Work order A:
In the blog post on patient stories and clinical evidence, what formal names does the writer say doctors give to their own stories?
Work order B:
Pick up the blog post on patient stories and clinical evidence after its last sentence and carry it forward in the same voice.

Study text:
((

Blog

02/04/26

02 April 2026

When is a story not a story? When it’s evidence

Doctor with patient (1)

In medicine, stories are everywhere. They shape diagnoses, guide treatment, and influence outcomes. Yet when a patient describes their experience of illness, it is often labelled a patient story, and when a doctor presents the same account, it becomes clinical evidence. The information may be identical, but its perceived value changes depending on who is speaking.

Doctors are adept at integrating clinical knowledge and evidence with what patients share about their illnesses to deliver excellent, empathetic care. So why, when patients’ information is so useful, does a hierarchy still exist about whose knowledge carries more validity?

I believe this difference stems from a medical culture that creates distinct categories of knowing. Doctors tell stories too, but we give them formal names: case studies, presentations. Patients tell stories, but theirs are often described as anecdotes. Anecdotes are seen as less reliable and less valuable than clinical evidence. This hierarchy exists not because patients’ information is poorer, but because patients do not hold the same status within healthcare as professionals.

))

Collected data:
((

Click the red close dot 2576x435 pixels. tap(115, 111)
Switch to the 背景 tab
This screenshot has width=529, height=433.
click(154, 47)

))

Exercise answer A:
Case studies and presentations.

Exercise answer B:
Many doctors are excellent at listening to and using what they hear from patients to provide personalised care. Research in the UK and the US shows that when clinicians are trained to truly listen to patient narratives, diagnostic accuracy improves and therapeutic relationships are strengthened. Work from Columbia University’s Division of Narrative Medicine demonstrates that patients’ stories contain unique evidence: context that biomarkers cannot capture, early warning signs that may precede measurable change, and insight into what actually matters for quality of life.

Yet despite this evidence, patients with conditions such as chronic fatigue syndrome or fibromyalgia often report having their symptoms doubted. Women’s pain is frequently undertreated, as the First do no harm – The report of the Independent Medicines and Medical Devices Safety Review report made clear in 2020. These experiences reflect a wider failure to recognise patients as legitimate sources of knowledge about their own bodies.

This failure has real consequences for the delivery of healthcare. Harm may be immediate, in the form of missed diagnoses or inadequate treatment, or cumulative, as trust erodes and frustration grows. On occasion, not valuing patient or carer information can have fatal consequences.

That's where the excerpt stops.